» **Raw records**:

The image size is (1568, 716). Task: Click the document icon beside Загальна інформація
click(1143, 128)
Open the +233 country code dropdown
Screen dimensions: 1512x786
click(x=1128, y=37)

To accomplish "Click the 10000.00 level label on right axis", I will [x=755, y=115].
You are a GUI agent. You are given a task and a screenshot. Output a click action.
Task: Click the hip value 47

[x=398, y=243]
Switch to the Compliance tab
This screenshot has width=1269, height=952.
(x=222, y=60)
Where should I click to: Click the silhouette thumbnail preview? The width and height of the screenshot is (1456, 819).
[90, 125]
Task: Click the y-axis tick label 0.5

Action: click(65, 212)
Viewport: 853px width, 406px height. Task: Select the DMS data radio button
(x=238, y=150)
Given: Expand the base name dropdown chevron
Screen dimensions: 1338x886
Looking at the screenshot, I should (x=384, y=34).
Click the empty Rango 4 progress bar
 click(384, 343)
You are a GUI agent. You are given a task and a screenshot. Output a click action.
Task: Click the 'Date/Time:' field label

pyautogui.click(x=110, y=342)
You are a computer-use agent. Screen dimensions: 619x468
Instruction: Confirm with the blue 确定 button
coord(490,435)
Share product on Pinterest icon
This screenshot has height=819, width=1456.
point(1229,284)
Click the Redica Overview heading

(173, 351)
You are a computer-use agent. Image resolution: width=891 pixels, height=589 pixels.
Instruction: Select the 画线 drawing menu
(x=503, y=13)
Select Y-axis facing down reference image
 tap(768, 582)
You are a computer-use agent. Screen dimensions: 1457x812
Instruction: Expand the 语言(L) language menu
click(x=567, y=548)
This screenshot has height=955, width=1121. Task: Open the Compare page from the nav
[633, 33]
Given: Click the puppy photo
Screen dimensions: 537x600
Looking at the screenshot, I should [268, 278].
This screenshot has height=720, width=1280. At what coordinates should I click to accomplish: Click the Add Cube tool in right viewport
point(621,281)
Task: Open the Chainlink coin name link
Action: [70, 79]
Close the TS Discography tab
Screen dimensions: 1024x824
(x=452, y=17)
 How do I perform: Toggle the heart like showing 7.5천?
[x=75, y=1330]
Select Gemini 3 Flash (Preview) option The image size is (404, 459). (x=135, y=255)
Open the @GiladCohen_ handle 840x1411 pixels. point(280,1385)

» **Task to carry out**: Turn the lines above into a Markdown table with the columns Row and Line. Number each row and omit the blank lines.

» **Final answer**:
| Row | Line |
|---|---|
| 1 | The image size is (1568, 716). Task: Click the document icon beside Загальна інформація |
| 2 | click(1143, 128) |
| 3 | Open the +233 country code dropdown |
| 4 | Screen dimensions: 1512x786 |
| 5 | click(x=1128, y=37) |
| 6 | To accomplish "Click the 10000.00 level label on right axis", I will [x=755, y=115]. |
| 7 | You are a GUI agent. You are given a task and a screenshot. Output a click action. |
| 8 | Task: Click the hip value 47 |
| 9 | [x=398, y=243] |
| 10 | Switch to the Compliance tab |
| 11 | This screenshot has width=1269, height=952. |
| 12 | (x=222, y=60) |
| 13 | Where should I click to: Click the silhouette thumbnail preview? The width and height of the screenshot is (1456, 819). |
| 14 | [90, 125] |
| 15 | Task: Click the y-axis tick label 0.5 |
| 16 | Action: click(65, 212) |
| 17 | Viewport: 853px width, 406px height. Task: Select the DMS data radio button |
| 18 | (x=238, y=150) |
| 19 | Given: Expand the base name dropdown chevron |
| 20 | Screen dimensions: 1338x886 |
| 21 | Looking at the screenshot, I should (x=384, y=34). |
| 22 | Click the empty Rango 4 progress bar |
| 23 |  click(384, 343) |
| 24 | You are a GUI agent. You are given a task and a screenshot. Output a click action. |
| 25 | Task: Click the 'Date/Time:' field label |
| 26 | pyautogui.click(x=110, y=342) |
| 27 | You are a computer-use agent. Screen dimensions: 619x468 |
| 28 | Instruction: Confirm with the blue 确定 button |
| 29 | coord(490,435) |
| 30 | Share product on Pinterest icon |
| 31 | This screenshot has height=819, width=1456. |
| 32 | point(1229,284) |
| 33 | Click the Redica Overview heading |
| 34 | (173, 351) |
| 35 | You are a computer-use agent. Image resolution: width=891 pixels, height=589 pixels. |
| 36 | Instruction: Select the 画线 drawing menu |
| 37 | (x=503, y=13) |
| 38 | Select Y-axis facing down reference image |
| 39 |  tap(768, 582) |
| 40 | You are a computer-use agent. Screen dimensions: 1457x812 |
| 41 | Instruction: Expand the 语言(L) language menu |
| 42 | click(x=567, y=548) |
| 43 | This screenshot has height=955, width=1121. Task: Open the Compare page from the nav |
| 44 | [633, 33] |
| 45 | Given: Click the puppy photo |
| 46 | Screen dimensions: 537x600 |
| 47 | Looking at the screenshot, I should [268, 278]. |
| 48 | This screenshot has height=720, width=1280. At what coordinates should I click to accomplish: Click the Add Cube tool in right viewport |
| 49 | point(621,281) |
| 50 | Task: Open the Chainlink coin name link |
| 51 | Action: [70, 79] |
| 52 | Close the TS Discography tab |
| 53 | Screen dimensions: 1024x824 |
| 54 | (x=452, y=17) |
| 55 |  How do I perform: Toggle the heart like showing 7.5천? |
| 56 | [x=75, y=1330] |
| 57 | Select Gemini 3 Flash (Preview) option The image size is (404, 459). (x=135, y=255) |
| 58 | Open the @GiladCohen_ handle 840x1411 pixels. point(280,1385) |